Although more than half of the validation studies were of good quality and included sometimes an impressive sample size, many of them were cross-sectional studies, a design that is not optimal to assess adverse drug effects since ascertainment of exposure prior to outcome is not guaranteed. Classical RCTs, in which patients are randomly divided into treatment and placebo groups, are considered the highest level of evidence, but are not feasible here due to ethical issues. In this context, good quality cohort studies are best suited to assess a possible causal association. For example, the only identified RCT by Kersten et al. [98] conducted an intervention study to understand whether a reduced ADS score would improve cognition. This type of intervention study is very useful to investigate the impact of deprescribing, which can indirectly prove causal effects.

Despite the great number of validation studies, we were not able to measure the overall effect size for one of the four most investigated clinical outcomes. We encountered too much heterogeneity in terms of study design, study population and outcome measurement methods, rendering a meta-analysis impossible. So far, one study performed a meta-analysis for all-cause-mortality for the ACB scale and ARS with two studies per scale showing a tendency towards a positive association [152]. However, they also reported a significant heterogeneity in study population. Of note, it is worth mentioning that deleterious side effects of the CNS in the aging population are not solely linked to the ACH burden, but are probably multifactorial. ABS is one of the components to be considered when assessing the risk of CNS-related drug effects.

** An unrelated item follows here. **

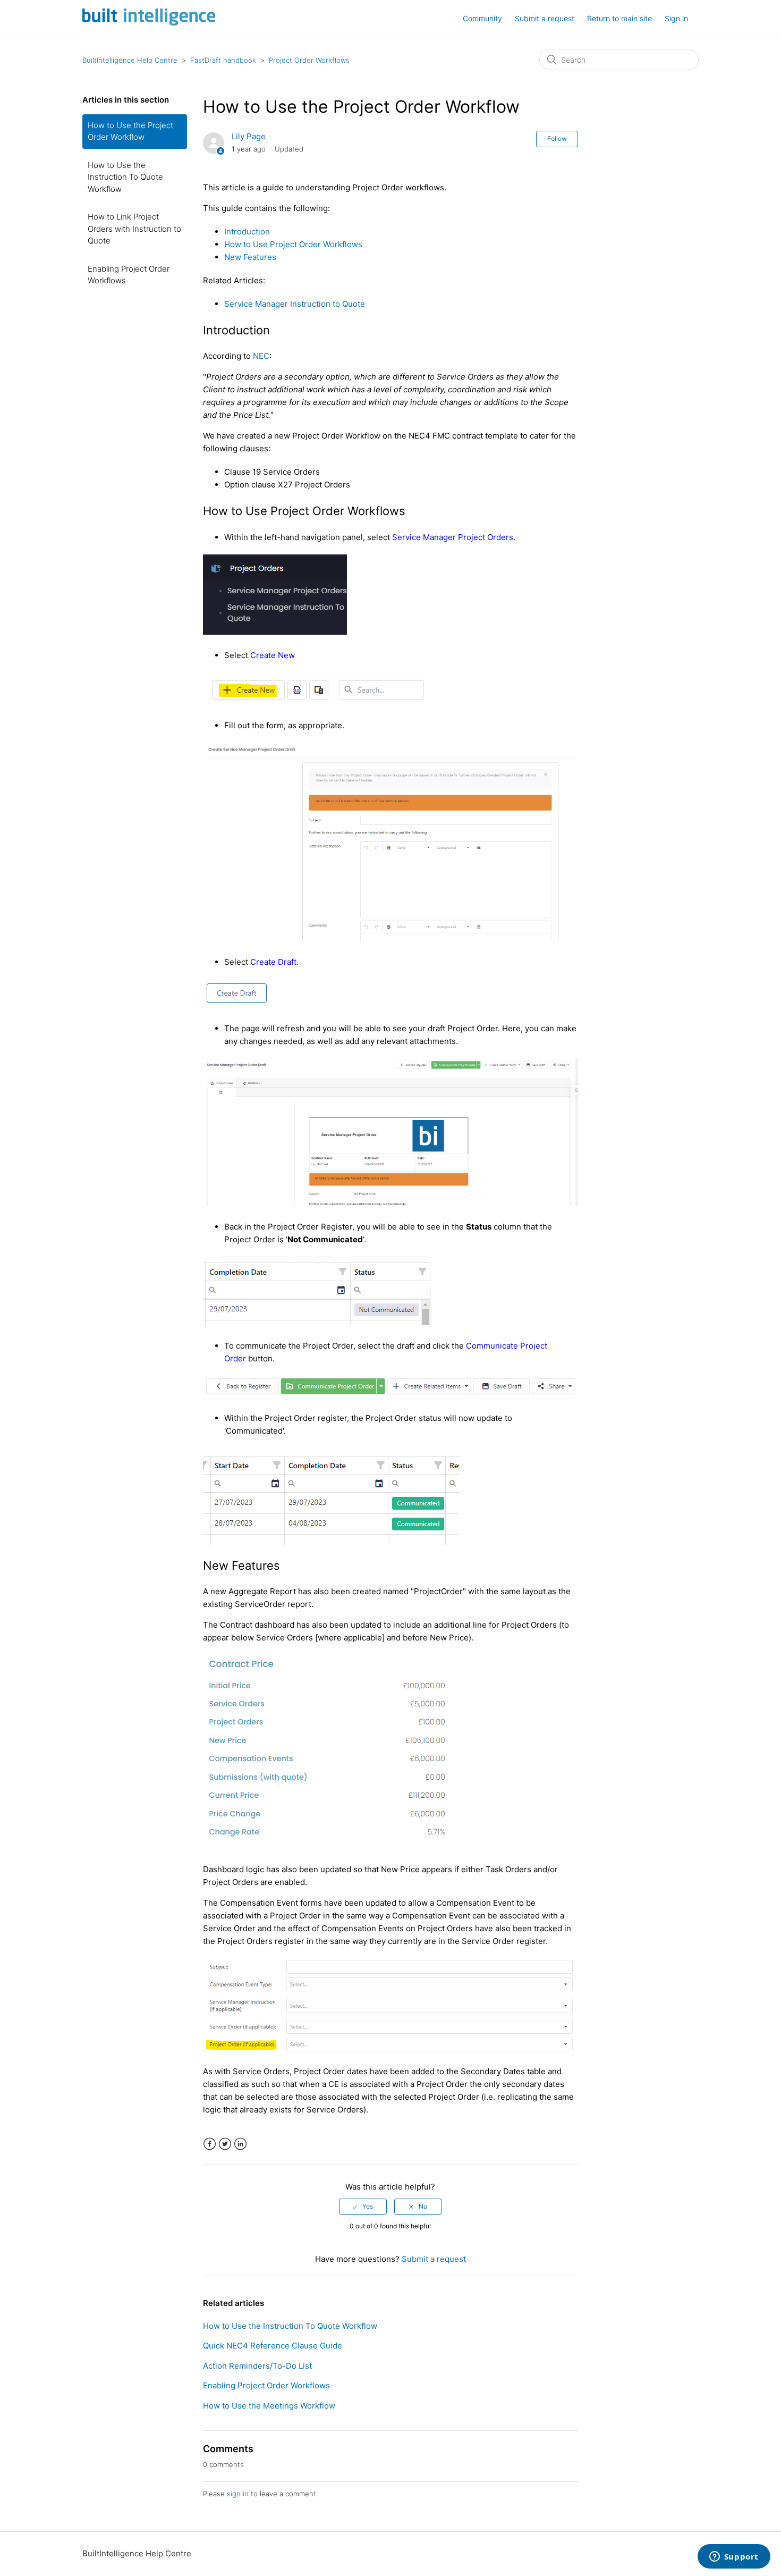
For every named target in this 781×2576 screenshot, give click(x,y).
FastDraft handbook (223, 60)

There are some limitations to this review. We did not search in grey literature to identify possible unpublished ABS or used other databases such as CINAHL or PsycINFO. However, we performed a rigorous search of the reference lists of the included studies. The quality assessment with the adapted AGREE II tool did not include the relationship of the scales with one another, which should be accounted for. Additionally, we selected only validation studies calculating the cumulative ACH burden and not studies using the medication lists to differentiate between users and non-users of ACH medication. Here we recommend the review by Mayer et al., where they distinguish the two ways of use [9]. To our understanding, calculating the cumulative ACH burden is the intended use of the ABS; otherwise, the scoring would be redundant. However, it is questionable whether the simple addition of the scores without considering the individual dosage and other factors such as the patient's renal function is the right approach to calculate the ACH burden.

Last, the combination of good and fair quality studies to assign evidence levels could have skewed the rating towards higher levels. However, only one study was rated as fair quality.

The strength of this review is its systematic approach applied from the search to the quality assessments. Though the original AGREE tool has been elaborated for guidelines and not for scales, it includes 13 quality dimensions and has been thoroughly evaluated [153]. Furthermore, the tool does not only include developmental aspects such as evidence basis but also clinical applicability and external review (here validation studies). This is the first review, which systematically assessed the quality of the ABS and their validation studies through adapted tools. Additionally, at least two researchers independently completed each step of the review process.

Conclusion

We identified 19 published ABS with their validation studies and systematically assessed their quality using adapted tools. Despite differences in quality, all ABS were recommended for use with modifications. Most ABS have been validated; yet, validation studies for newer scales are lacking, and the evaluation of the association for the four most investigated clinical outcomes showed contradicting results. There is need for good quality cohort and intervention studies comparing multiple ABS to define the best scale for clinical use and to conduct a meta-analysis for the assessment of their clinical impact.